I also find the results on the time from 999 call to eventual hospital arrival concerning. In the more remote areas, the average increase is 9.1 minutes for the ‘red’ (calls i.e. serious life-threatening conditions). In one of the sites, Newark in the East Midlands, the increase was 16.7 minutes (p. 41).The truth is, in many cases that still won’t make a huge difference but it’s still not at all good.

 

 

Table 2 (pictured above), summarises their findings. They do a huge number of analyses, most of which don’t show much, but for the 6 analyses that show a statistically significant difference, it was always in the direction of showing that things got worse in the areas with A&E closure or downgrading. As the author of the study said to the BMJ:

We didn’t find the better outcomes for patients that planners hoped to see from closing these small departments. This means it isn’t clear that the disruption and anxiety that can be caused by closing emergency departments is worthwhile.

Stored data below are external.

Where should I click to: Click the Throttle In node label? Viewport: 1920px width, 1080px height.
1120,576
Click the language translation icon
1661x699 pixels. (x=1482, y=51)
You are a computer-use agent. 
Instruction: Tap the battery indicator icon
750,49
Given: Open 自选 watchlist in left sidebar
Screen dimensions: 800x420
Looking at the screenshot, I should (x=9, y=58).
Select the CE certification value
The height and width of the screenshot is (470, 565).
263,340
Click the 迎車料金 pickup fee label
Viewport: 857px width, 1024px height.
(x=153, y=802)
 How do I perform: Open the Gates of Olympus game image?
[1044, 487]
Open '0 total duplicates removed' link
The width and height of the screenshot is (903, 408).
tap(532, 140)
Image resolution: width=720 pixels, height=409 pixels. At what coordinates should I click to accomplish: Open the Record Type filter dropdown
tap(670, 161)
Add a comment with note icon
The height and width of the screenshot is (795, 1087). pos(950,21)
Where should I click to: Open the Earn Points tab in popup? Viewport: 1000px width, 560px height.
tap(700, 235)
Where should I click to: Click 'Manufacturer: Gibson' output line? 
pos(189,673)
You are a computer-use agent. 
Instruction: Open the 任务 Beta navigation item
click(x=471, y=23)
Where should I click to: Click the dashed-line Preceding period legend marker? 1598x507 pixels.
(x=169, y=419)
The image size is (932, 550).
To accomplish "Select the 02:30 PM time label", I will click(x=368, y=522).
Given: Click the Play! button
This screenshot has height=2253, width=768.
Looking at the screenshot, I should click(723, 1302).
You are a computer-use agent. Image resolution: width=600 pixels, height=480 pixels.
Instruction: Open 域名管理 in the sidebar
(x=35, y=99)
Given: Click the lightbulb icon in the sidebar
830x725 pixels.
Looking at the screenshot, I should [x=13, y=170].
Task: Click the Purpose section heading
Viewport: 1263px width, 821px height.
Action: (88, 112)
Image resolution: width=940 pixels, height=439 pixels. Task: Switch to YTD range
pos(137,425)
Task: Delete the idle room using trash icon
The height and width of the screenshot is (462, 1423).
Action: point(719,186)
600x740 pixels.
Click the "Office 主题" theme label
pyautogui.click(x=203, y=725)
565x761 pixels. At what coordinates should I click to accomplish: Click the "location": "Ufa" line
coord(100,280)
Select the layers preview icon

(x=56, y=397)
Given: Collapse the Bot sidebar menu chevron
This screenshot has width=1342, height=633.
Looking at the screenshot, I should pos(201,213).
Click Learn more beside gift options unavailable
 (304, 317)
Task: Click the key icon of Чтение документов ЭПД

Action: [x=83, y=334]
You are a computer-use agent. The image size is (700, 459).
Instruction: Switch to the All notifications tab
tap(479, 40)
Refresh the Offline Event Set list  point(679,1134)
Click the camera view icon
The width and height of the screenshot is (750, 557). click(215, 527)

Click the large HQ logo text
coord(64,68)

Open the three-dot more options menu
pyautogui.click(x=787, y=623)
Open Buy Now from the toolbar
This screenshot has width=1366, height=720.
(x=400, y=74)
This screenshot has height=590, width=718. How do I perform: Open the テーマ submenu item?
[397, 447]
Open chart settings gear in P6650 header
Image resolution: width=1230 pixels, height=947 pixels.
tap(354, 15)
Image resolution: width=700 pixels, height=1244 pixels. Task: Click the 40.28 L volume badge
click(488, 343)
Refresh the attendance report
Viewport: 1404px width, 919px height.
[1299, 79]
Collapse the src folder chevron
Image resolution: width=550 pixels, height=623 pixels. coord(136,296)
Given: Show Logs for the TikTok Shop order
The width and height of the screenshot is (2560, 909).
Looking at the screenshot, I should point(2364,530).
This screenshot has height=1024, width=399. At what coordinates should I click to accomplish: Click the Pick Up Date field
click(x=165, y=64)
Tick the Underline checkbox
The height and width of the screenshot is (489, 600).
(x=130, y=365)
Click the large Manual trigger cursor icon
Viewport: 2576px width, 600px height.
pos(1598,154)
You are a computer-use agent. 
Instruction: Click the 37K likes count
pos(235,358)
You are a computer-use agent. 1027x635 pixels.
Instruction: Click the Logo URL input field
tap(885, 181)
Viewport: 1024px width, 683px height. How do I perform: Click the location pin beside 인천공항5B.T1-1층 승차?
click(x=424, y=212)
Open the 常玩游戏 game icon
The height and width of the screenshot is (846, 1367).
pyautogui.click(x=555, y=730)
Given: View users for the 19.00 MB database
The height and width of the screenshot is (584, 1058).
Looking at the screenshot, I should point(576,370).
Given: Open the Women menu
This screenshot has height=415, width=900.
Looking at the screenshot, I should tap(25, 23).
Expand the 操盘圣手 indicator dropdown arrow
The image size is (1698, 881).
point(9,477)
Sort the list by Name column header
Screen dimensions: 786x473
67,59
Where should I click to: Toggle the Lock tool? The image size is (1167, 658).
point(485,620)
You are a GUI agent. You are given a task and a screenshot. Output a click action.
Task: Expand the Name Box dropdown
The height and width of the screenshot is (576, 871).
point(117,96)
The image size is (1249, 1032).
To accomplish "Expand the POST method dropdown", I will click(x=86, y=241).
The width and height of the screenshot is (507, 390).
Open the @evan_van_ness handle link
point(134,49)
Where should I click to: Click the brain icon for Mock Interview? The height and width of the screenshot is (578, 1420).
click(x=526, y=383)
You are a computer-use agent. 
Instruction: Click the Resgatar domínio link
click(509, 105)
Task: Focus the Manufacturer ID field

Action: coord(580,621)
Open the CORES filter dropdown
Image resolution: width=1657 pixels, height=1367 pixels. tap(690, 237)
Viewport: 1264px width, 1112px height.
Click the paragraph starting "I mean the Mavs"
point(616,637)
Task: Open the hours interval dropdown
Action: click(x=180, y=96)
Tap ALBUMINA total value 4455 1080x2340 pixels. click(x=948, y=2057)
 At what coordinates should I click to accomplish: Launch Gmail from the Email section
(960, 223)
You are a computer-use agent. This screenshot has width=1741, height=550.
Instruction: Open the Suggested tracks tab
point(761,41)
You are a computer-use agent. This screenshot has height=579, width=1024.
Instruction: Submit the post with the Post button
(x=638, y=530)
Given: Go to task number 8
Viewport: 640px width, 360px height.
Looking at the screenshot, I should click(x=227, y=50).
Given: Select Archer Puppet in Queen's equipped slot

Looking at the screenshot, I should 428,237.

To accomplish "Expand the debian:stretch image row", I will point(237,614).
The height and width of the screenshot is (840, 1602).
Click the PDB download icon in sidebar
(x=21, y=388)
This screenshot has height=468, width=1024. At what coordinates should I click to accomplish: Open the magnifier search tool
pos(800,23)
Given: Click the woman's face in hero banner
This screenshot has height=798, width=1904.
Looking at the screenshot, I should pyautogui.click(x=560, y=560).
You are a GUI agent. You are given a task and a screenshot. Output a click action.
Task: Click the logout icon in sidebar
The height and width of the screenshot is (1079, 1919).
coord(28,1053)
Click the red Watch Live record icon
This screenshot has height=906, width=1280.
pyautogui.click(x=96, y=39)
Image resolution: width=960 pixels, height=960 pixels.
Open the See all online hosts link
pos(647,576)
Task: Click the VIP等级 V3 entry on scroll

On what the report doesn’t consider:

  • There’s a lot of important outcomes they don’t measure. It’s rare in the emergency department that we actually ‘save a life’ in the dramatic, short-term sense, but often we do things which have other beneficial effects further down the line. At the very least, they should have looked at deaths out to 28 days, not just 7 days. But we don’t just try and prevent death, but prevent disability, including paralysis, blindness, brain damage etc. It’s also the case that diagnosing and treating something promptly may prevent a death which otherwise would have occurred weeks or even months down the line. None of these outcomes would be picked up through the measures they look at.
  • The importance of a local hospital is not only or even primarily about saving more lives. It’s about having an institution which people feel they have a stake in, which they interact with as citizens not consumers, where they can easily visit relatives, where they’ll help with fundraising and volunteering etc.
  • The time from 999 call to hospital arrival changes in ‘only’ 9 minutes, as per above. But what about the possibility that people are delaying going to the hospital because it’s much further, not just geographically but psychologically/emotionally? What if the nearest A&E is now in a town far away that their low-income family can’t easily get to on a bus etc? What’s nine minutes longer in an ambulance may be an hour longer by public transport.
  • A well-designed health system like the NHS has a lot of ‘redundancy’, such that one small change may not have a major measurable impact. This is suggested by the fact that the number of incidents the ambulance responded to in the affected areas went up by 13.9%. I can imagine that in the past people who would take themselves to hospital earlier in the illness now leave things until later, so that they have to call 999. An A&E downgrade in isolation is unlikely to have a dramatic effect. But in the context of other cuts, which we know are widespread, that’s when you run into trouble. You could craft all sorts of reports showing each individual NHS cuts has ‘no effect’, but the same total of these may be very significant.

As the report stands, which appears poorly edited and hard to sift through, it is far from being good news.

In summary, despite the positive headline, this new study of areas which have had their A&E departments closed or downgraded, we can still see that the proportion of people with an emergency condition who died went up by 2%.

There were also large increases in the number of incidents that ambulances had to respond to (14%), and it took longer to get to hospital from the time 999 was called (by as much as 17 minutes in some areas).

This means that Keep Our NHS Public and other health campaigners are absolutely right to continue their campaigning on this vital issue despite the attempt to muddy the waters that this report represents.